Personal information
- Born: 12 February 1986 (age 40)
- Original teams: Strathmore Calder Cannons (TAC Cup)
- Debut: 15 July 2006, Essendon vs. St Kilda, at MCG
- Height: 185 cm (6 ft 1 in)
- Weight: 74 kg (163 lb)

Playing career^{1}
- Years: Club / Games (Goals)
- 2005–2007: Bendigo / 52 (16)
- 2006: Essendon (AFL) / 4 (0)
- 2008–2018: Williamstown / 217 (71)
- 2019–2021: Port Melbourne / 18 (0)
- 2022: Essendon reserves / 3 (0)
- 2023: Williamstown / 16 (1)
- ^{1} Playing statistics correct to the end of 2023.

= Ben Jolley =

Australian rules footballer (born 1986)

Ben Jolley (born 12 February 1986) is a former Australian rules footballer who last played for Williamstown in the Victorian Football League.

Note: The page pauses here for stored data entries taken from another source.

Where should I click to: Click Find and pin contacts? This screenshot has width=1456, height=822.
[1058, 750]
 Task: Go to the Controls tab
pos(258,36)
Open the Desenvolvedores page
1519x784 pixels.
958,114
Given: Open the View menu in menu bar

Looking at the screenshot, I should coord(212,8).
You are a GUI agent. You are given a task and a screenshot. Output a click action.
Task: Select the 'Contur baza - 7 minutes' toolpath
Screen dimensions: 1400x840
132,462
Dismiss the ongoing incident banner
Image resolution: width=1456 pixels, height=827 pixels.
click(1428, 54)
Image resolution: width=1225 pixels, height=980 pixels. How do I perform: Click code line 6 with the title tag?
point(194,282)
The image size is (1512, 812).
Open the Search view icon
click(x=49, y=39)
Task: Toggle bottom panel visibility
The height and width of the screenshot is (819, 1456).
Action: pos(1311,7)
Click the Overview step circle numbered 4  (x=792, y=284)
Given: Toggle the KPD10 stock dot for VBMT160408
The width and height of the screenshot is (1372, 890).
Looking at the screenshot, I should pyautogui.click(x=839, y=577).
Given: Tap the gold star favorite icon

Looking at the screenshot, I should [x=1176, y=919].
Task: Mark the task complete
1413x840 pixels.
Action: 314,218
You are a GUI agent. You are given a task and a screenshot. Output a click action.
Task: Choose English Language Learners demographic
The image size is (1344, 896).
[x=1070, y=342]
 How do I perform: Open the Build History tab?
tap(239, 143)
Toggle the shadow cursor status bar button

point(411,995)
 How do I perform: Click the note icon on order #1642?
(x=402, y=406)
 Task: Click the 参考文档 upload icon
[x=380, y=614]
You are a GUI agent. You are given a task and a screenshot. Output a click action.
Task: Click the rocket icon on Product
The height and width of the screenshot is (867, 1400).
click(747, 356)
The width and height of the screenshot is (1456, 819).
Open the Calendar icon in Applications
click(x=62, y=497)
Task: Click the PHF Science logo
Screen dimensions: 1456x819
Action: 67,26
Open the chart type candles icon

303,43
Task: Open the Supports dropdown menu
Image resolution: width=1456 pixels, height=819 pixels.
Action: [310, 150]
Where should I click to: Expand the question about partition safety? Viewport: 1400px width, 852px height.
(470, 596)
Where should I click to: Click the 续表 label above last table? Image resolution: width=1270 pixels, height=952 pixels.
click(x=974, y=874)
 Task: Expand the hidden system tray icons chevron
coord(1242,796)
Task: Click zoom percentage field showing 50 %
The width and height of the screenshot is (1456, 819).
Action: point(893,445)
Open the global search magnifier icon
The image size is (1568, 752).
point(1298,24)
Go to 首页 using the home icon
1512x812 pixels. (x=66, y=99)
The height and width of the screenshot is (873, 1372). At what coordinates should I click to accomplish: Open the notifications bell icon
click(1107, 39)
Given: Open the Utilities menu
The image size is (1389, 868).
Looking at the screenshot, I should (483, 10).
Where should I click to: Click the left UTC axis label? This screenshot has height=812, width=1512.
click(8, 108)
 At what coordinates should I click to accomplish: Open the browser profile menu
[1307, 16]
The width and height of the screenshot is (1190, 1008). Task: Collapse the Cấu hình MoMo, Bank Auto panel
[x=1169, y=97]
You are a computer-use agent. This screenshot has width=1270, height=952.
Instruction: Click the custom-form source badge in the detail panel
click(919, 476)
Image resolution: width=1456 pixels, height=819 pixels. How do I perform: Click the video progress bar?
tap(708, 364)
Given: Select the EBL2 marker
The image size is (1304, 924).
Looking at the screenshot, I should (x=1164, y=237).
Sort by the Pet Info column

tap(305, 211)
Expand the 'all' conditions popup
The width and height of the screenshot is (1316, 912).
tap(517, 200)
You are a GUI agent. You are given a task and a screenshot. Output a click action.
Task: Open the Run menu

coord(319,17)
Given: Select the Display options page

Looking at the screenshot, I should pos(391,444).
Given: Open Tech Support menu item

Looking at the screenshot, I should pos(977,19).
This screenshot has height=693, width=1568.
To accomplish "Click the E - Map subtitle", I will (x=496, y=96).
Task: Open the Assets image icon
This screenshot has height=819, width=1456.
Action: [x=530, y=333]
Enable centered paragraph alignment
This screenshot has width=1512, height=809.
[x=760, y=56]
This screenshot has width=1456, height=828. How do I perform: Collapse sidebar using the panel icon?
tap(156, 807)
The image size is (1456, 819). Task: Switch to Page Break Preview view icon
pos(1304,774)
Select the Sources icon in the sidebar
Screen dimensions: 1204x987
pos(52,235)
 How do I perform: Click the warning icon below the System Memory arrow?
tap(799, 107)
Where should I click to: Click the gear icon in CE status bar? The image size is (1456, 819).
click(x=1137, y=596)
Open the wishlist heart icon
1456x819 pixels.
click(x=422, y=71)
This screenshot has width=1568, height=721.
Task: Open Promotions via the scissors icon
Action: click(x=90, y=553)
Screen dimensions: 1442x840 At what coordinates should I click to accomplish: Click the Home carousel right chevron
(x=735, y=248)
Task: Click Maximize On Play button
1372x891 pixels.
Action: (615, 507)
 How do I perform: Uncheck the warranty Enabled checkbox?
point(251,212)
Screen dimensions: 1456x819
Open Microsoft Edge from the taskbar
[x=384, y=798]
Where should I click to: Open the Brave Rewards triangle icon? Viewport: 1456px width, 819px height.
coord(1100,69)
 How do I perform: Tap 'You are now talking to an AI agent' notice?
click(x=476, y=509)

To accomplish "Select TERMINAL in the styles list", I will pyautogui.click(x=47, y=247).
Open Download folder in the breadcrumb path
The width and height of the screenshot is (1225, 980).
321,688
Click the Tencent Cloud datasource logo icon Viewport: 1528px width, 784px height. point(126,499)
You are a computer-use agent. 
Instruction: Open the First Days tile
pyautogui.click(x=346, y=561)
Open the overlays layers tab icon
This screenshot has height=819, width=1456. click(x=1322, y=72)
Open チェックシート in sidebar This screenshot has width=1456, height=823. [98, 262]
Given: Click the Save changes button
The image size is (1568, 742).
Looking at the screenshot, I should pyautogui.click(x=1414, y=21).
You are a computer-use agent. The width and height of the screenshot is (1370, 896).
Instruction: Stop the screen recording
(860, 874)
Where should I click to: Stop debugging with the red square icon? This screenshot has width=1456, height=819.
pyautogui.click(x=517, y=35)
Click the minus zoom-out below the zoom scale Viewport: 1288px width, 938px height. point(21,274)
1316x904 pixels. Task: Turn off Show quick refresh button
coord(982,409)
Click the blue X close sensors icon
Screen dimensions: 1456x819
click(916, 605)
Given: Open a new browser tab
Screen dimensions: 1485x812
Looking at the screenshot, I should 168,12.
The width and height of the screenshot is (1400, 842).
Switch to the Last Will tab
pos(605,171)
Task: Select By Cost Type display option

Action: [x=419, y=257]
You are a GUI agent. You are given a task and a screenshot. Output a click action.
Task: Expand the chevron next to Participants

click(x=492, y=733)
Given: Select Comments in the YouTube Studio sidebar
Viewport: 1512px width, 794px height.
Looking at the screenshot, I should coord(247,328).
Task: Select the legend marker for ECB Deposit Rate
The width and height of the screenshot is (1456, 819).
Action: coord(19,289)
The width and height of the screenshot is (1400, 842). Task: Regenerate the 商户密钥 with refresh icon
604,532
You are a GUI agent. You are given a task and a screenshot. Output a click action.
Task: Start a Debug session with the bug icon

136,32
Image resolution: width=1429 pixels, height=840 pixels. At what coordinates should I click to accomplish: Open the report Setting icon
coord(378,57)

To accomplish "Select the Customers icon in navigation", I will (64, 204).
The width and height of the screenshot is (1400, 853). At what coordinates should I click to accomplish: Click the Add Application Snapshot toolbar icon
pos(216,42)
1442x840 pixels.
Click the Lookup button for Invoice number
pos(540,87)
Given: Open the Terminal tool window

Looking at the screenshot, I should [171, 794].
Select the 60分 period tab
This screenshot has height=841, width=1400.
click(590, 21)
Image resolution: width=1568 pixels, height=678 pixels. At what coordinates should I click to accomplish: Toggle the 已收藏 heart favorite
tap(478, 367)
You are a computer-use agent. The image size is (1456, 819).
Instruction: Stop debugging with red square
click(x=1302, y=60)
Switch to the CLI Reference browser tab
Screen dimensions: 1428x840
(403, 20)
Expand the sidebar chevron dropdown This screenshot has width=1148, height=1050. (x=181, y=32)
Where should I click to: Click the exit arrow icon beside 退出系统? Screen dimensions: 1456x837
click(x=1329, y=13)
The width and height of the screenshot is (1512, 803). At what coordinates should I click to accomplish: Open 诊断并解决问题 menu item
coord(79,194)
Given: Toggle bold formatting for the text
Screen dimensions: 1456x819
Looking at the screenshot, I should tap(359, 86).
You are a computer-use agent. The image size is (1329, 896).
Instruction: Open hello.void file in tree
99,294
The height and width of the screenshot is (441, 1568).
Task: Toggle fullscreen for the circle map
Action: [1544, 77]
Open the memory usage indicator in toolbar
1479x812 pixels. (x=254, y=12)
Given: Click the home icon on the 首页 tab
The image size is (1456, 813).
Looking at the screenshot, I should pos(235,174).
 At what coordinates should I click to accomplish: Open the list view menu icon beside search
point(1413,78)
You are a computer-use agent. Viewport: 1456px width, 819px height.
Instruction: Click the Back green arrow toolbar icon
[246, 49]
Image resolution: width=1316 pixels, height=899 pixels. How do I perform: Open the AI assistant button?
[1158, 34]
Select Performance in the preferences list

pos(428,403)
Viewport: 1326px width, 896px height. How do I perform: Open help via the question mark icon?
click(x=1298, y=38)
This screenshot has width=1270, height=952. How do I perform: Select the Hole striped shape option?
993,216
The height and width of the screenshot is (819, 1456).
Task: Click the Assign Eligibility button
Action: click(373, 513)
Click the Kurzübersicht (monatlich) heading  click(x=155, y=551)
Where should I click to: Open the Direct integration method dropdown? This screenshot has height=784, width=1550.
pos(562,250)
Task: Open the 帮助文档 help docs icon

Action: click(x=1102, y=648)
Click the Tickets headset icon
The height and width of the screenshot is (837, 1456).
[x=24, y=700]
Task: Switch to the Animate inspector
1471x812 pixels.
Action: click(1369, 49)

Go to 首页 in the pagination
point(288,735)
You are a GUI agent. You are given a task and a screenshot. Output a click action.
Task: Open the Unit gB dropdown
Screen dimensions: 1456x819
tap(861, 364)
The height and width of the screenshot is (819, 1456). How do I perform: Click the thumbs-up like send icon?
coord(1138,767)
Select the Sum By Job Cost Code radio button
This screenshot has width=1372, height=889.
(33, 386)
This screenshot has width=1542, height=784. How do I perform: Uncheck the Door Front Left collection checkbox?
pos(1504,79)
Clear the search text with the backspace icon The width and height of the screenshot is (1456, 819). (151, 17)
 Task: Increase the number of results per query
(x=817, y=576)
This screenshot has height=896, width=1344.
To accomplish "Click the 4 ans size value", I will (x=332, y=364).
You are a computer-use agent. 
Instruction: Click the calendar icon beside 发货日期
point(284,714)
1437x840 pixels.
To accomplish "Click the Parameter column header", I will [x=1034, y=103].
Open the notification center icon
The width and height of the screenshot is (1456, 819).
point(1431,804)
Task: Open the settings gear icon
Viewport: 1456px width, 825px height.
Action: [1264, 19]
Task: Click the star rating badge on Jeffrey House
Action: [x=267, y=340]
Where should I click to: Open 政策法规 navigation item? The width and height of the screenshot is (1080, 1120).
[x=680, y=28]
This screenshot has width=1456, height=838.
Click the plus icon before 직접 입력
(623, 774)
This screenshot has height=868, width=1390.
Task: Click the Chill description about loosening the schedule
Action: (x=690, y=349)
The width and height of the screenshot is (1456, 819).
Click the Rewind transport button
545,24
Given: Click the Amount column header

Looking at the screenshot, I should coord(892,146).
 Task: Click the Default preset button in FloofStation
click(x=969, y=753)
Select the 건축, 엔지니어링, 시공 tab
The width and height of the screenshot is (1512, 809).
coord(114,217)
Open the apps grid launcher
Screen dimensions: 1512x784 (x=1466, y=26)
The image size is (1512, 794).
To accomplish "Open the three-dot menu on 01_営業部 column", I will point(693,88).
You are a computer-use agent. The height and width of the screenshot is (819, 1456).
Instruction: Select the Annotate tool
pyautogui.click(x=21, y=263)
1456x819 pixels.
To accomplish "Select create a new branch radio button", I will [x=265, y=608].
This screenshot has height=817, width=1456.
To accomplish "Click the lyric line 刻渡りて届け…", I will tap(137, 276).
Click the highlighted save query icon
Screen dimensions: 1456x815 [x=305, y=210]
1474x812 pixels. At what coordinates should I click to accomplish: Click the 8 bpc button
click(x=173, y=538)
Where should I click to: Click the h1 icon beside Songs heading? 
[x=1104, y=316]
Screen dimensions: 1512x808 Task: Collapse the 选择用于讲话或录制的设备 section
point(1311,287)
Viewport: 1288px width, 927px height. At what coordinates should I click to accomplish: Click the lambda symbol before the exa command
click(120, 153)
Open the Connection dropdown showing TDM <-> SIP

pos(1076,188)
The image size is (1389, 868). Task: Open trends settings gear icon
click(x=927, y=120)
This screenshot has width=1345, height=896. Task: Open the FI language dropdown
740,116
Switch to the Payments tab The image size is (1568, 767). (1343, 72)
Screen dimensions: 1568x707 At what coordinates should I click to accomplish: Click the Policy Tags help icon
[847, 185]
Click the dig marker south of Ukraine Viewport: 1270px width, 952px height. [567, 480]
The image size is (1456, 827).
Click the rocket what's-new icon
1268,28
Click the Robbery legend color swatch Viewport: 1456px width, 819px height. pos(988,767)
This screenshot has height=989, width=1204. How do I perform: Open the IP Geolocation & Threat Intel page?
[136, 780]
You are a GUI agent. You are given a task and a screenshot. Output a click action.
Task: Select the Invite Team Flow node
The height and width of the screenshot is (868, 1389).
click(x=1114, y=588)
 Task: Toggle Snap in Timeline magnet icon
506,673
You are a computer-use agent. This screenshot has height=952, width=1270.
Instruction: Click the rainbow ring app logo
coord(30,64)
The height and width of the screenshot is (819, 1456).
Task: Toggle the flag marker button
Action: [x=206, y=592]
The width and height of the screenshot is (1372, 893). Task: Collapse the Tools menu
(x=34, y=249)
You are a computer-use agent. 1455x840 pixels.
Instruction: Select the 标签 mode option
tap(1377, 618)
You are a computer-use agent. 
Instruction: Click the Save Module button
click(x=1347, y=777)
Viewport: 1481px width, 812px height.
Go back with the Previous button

A midfielder from the Calder Cannons, Jolley was picked up by the Essendon Football Club as a rookie in 2005. He played a total of four AFL games for Essendon before being cut by the club at the end of the 2006 season. He then continued his football career with the Bendigo Bombers, Essendon's , and then moved to Williamstown where in 2010 he finished third in the J. J. Liston Trophy, awarded for the VFL best and fairest.

After leaving the Seagulls at the conclusion of the 2018 VFL season, Jolley signed with Williamstown's rivals Port Melbourne in 2019. He'd then play a season for Essendon’s reserves in 2022, before returning to Williamstown in 2023.

Jolley is the VFA/VFL games record holder. He played his 303rd game in July 2023 to break the record previously held by Bill Swan, finishing his career with 306 games.